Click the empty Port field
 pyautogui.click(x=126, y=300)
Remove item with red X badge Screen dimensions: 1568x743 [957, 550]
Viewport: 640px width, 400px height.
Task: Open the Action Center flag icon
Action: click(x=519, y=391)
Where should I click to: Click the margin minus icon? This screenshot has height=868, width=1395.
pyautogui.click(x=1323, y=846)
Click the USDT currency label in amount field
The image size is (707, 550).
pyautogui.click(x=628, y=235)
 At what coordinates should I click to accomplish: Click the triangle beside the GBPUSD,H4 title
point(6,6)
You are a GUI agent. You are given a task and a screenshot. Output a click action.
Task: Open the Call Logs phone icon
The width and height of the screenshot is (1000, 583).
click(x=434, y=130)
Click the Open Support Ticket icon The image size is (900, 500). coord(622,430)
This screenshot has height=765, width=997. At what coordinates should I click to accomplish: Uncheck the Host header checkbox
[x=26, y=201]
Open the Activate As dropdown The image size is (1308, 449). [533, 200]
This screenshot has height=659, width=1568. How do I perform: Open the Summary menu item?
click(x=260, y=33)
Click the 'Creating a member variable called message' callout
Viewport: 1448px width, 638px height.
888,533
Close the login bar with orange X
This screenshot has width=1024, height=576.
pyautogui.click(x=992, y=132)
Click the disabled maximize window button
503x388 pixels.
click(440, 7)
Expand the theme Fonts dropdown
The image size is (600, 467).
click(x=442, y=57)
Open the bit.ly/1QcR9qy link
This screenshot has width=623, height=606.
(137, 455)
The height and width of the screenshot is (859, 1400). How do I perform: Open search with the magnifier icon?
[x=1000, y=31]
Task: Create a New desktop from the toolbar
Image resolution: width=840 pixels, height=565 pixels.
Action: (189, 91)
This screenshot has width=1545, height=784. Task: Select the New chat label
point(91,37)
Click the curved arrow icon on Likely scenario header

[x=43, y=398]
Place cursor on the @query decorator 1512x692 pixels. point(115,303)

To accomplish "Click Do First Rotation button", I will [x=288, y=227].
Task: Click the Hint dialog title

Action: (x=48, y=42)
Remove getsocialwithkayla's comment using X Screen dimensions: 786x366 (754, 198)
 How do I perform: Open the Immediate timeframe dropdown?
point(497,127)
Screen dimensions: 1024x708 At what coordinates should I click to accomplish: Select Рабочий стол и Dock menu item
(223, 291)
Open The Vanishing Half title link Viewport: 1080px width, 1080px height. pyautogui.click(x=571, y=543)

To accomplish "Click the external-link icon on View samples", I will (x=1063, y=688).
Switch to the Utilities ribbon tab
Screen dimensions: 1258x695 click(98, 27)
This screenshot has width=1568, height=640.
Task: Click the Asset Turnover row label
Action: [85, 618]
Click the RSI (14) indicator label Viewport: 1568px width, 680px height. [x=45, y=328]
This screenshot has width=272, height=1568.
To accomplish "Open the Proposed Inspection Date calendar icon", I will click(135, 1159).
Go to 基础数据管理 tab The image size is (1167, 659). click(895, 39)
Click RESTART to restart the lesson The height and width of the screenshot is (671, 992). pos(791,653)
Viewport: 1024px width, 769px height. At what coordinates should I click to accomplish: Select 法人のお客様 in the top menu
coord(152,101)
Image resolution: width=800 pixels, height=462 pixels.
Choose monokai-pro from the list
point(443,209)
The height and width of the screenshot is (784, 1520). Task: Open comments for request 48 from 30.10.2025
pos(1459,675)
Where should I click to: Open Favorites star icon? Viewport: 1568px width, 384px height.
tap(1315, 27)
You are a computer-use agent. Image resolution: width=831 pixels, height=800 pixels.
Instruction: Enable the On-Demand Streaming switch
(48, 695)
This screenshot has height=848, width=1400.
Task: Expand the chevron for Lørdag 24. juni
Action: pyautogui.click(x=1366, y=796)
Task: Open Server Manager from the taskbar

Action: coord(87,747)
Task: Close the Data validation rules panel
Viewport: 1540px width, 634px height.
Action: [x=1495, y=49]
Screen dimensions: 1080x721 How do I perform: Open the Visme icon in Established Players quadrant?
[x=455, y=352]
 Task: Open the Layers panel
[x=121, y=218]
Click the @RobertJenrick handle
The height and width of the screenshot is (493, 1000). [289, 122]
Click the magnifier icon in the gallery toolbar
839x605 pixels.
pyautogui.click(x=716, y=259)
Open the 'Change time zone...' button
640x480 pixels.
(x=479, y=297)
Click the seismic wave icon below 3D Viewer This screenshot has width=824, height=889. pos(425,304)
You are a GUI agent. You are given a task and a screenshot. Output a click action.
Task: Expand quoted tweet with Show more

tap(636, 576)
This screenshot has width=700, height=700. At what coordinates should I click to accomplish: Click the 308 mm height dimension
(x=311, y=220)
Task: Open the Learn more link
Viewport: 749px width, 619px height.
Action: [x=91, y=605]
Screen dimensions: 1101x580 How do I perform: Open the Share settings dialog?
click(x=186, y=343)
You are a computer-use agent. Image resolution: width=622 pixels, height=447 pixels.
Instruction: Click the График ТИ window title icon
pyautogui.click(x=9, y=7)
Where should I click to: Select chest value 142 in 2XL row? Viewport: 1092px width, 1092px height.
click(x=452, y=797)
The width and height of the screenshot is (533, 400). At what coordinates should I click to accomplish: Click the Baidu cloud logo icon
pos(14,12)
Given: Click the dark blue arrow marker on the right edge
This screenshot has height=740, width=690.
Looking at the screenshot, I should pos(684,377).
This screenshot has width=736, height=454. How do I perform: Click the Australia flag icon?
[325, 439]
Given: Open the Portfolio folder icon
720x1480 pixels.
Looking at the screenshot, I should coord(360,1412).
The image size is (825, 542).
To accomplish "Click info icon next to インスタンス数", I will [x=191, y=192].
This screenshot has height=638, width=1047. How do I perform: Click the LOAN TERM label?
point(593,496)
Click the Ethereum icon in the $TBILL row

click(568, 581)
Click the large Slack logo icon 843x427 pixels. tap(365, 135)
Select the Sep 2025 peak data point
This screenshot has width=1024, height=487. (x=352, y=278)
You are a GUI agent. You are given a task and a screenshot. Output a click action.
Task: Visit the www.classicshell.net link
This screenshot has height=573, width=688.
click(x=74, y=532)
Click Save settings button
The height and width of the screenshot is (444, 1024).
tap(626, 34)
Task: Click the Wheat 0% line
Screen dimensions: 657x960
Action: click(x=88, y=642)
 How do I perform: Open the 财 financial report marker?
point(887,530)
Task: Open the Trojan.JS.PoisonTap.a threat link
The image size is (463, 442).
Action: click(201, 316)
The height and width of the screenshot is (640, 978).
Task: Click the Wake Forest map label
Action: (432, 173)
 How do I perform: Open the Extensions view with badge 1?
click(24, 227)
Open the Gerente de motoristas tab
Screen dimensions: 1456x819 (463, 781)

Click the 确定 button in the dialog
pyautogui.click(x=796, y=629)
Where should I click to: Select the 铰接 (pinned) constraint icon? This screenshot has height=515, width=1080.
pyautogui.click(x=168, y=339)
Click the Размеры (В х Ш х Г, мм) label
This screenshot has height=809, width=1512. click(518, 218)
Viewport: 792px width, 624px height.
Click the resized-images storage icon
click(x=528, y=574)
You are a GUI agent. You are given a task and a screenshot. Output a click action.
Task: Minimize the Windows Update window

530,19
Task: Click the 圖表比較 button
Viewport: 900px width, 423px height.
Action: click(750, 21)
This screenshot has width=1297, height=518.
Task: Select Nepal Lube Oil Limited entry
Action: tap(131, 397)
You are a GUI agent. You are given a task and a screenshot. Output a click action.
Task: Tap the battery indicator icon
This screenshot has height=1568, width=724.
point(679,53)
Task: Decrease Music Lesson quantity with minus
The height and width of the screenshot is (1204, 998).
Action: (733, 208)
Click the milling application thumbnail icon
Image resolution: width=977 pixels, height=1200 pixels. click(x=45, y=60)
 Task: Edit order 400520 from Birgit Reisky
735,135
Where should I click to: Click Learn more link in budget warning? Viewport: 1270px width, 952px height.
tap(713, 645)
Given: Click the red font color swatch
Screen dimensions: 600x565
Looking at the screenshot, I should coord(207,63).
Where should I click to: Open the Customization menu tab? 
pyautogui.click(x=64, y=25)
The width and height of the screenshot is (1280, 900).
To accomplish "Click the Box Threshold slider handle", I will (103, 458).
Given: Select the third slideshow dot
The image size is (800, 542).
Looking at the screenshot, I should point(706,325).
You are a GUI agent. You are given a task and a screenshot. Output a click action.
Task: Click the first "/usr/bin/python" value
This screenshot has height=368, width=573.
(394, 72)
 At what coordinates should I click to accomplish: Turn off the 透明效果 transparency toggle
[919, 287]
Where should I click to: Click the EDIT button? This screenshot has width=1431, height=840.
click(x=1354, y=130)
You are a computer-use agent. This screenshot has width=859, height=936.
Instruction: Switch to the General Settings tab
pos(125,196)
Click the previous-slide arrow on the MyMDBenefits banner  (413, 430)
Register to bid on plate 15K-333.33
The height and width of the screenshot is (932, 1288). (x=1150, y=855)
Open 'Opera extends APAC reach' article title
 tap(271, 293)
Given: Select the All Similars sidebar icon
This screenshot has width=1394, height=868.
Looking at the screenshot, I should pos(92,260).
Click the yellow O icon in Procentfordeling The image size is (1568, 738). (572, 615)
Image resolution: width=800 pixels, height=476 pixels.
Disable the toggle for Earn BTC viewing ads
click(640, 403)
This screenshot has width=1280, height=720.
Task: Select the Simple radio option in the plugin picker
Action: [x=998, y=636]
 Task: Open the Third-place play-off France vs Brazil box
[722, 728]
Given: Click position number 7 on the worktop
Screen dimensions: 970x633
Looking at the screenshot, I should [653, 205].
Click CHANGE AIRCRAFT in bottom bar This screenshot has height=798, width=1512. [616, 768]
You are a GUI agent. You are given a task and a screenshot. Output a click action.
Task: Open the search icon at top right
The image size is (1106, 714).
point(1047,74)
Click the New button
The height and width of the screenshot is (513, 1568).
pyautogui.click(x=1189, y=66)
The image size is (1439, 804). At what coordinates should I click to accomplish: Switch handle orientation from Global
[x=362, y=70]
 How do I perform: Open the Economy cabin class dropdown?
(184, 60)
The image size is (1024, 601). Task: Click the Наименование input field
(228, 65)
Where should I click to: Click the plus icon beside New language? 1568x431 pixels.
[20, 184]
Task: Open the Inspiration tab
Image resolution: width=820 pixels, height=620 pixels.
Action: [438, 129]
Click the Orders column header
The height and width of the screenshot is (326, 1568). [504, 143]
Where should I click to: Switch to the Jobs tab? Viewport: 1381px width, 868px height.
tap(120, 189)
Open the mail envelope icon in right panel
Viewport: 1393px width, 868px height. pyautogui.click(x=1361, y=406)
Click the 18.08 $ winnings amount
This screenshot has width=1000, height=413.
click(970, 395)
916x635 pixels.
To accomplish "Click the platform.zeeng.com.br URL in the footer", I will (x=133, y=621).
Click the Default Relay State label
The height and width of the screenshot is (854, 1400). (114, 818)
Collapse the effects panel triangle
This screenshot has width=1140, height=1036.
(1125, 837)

━━━━━━

● Directions for this task
The required answer is the run of lines above, starting at the line with "Screen dimensions: 1024x708" and ending at the line with "You are a computer-use agent. Image resolution: width=831", reproduced exactly with both ends.

● The answer
Screen dimensions: 1024x708 At what coordinates should I click to accomplish: Select Рабочий стол и Dock menu item
(223, 291)
Open The Vanishing Half title link Viewport: 1080px width, 1080px height. pyautogui.click(x=571, y=543)

To accomplish "Click the external-link icon on View samples", I will (x=1063, y=688).
Switch to the Utilities ribbon tab
Screen dimensions: 1258x695 click(98, 27)
This screenshot has width=1568, height=640.
Task: Click the Asset Turnover row label
Action: [85, 618]
Click the RSI (14) indicator label Viewport: 1568px width, 680px height. [x=45, y=328]
This screenshot has width=272, height=1568.
To accomplish "Open the Proposed Inspection Date calendar icon", I will click(135, 1159).
Go to 基础数据管理 tab The image size is (1167, 659). click(895, 39)
Click RESTART to restart the lesson The height and width of the screenshot is (671, 992). pos(791,653)
Viewport: 1024px width, 769px height. At what coordinates should I click to accomplish: Select 法人のお客様 in the top menu
coord(152,101)
Image resolution: width=800 pixels, height=462 pixels.
Choose monokai-pro from the list
point(443,209)
The height and width of the screenshot is (784, 1520). Task: Open comments for request 48 from 30.10.2025
pos(1459,675)
Where should I click to: Open Favorites star icon? Viewport: 1568px width, 384px height.
tap(1315, 27)
You are a computer-use agent. Image resolution: width=831 pixels, height=800 pixels.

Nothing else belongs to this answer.